From: Jason Gunthorpe <jgg@nvidia.com>
To: Pratyush Yadav <ptyadav@amazon.de>
Cc: Changyuan Lyu <changyuanl@google.com>,
linux-kernel@vger.kernel.org, graf@amazon.com,
akpm@linux-foundation.org, luto@kernel.org,
anthony.yznaga@oracle.com, arnd@arndb.de, ashish.kalra@amd.com,
benh@kernel.crashing.org, bp@alien8.de, catalin.marinas@arm.com,
dave.hansen@linux.intel.com, dwmw2@infradead.org,
ebiederm@xmission.com, mingo@redhat.com, jgowans@amazon.com,
corbet@lwn.net, krzk@kernel.org, rppt@kernel.org,
mark.rutland@arm.com, pbonzini@redhat.com,
pasha.tatashin@soleen.com, hpa@zytor.com, peterz@infradead.org,
robh+dt@kernel.org, robh@kernel.org, saravanak@google.com,
skinsburskii@linux.microsoft.com, rostedt@goodmis.org,
tglx@linutronix.de, thomas.lendacky@amd.com,
usama.arif@bytedance.com, will@kernel.org,
devicetree@vger.kernel.org, kexec@lists.infradead.org,
linux-arm-kernel@lists.infradead.org, linux-doc@vger.kernel.org,
linux-mm@kvack.org, x86@kernel.org
Subject: Re: [PATCH v5 09/16] kexec: enable KHO support for memory preservation
Date: Thu, 3 Apr 2025 13:10:01 -0300 [thread overview]
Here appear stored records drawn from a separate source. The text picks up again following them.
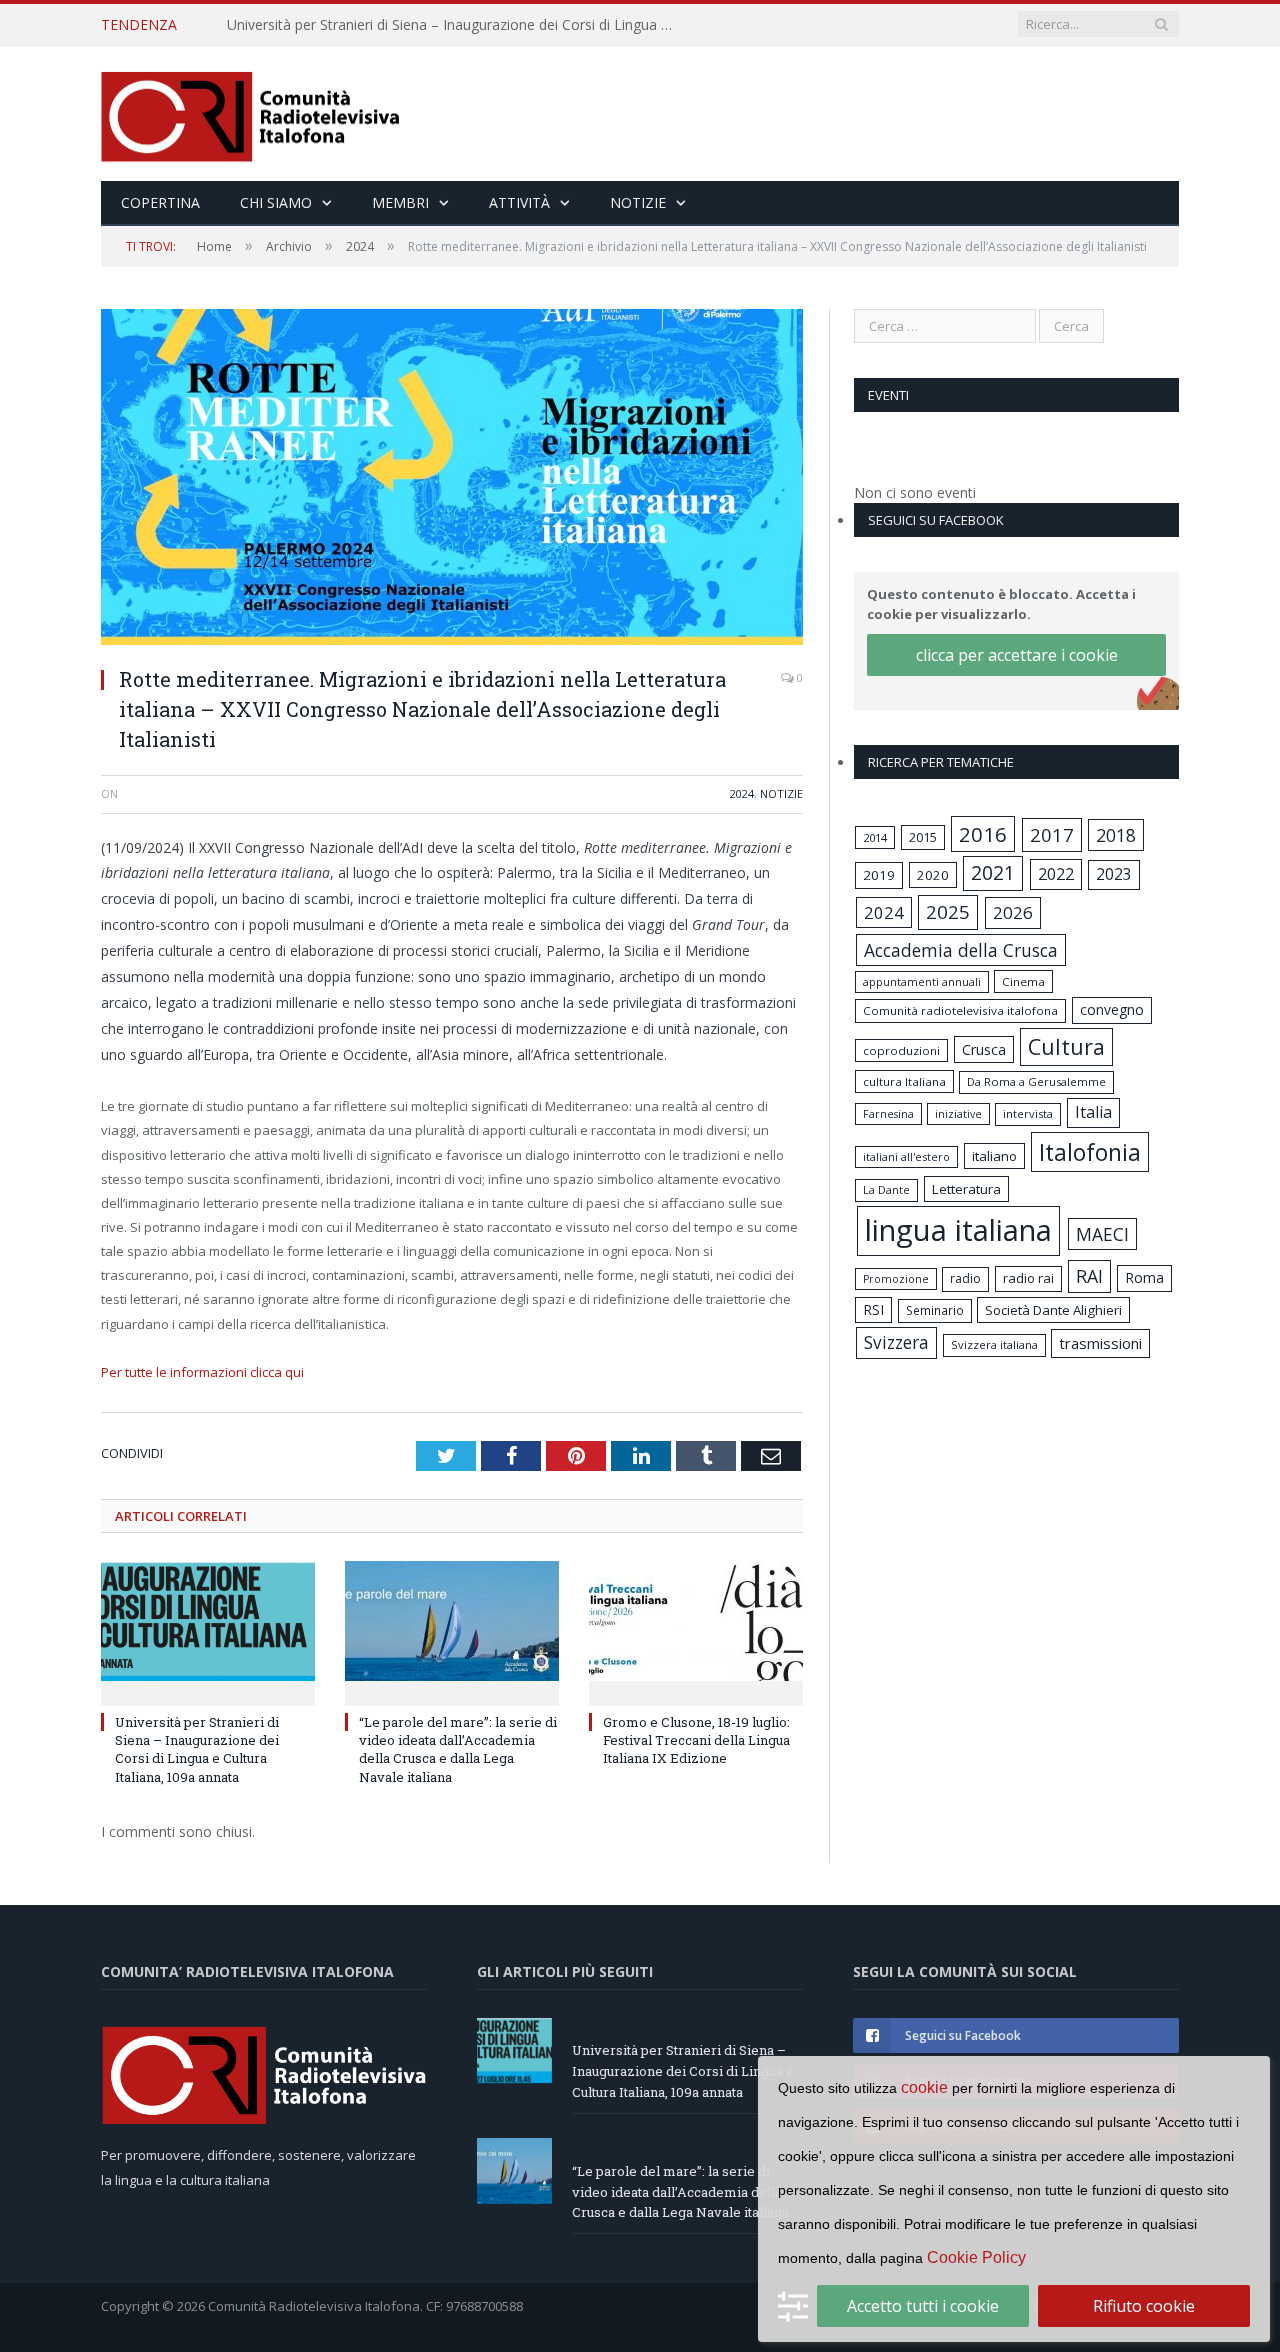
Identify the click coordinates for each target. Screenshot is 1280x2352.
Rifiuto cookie (1144, 2306)
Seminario (935, 1310)
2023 (1114, 874)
Message-ID: <20250403161001.GG342109@nvidia.com> (raw)
In-Reply-To: <mafs01pu9qm6r.fsf@amazon.de>
On Thu, Apr 03, 2025 at 03:50:04PM +0000, Pratyush Yadav wrote:
> The patch currently has a limitation where it does not free any of the
> empty tables after a unpreserve operation. But Changyuan's patch also
> doesn't do it so at least it is not any worse off.
We do we even have unpreserve? Just discard the entire KHO operation
in a bulk.
> When working on this patch, I realized that kho_mem_deserialize() is
> currently _very_ slow. It takes over 2 seconds to make memblock
> reservations for 48 GiB of 0-order pages. I suppose this can later be
> optimized by teaching memblock_free_all() to skip preserved pages
> instead of making memblock reservations.
Yes, this was my prior point of not having actual data to know what
the actual hot spots are.. This saves a few ms on an operation that
takes over 2 seconds :)
> +typedef unsigned long khomem_desc_t;
This should be more like:
union {
void *table;
phys_addr_t table_phys;
};
Since we are not using the low bits right now and it is alot cheaper
to convert from va to phys only once during the final step. __va is
not exactly fast.
> +#define PTRS_PER_LEVEL (PAGE_SIZE / sizeof(unsigned long))
> +#define KHOMEM_L1_BITS (PAGE_SIZE * BITS_PER_BYTE)
> +#define KHOMEM_L1_MASK ((1 << ilog2(KHOMEM_L1_BITS)) - 1)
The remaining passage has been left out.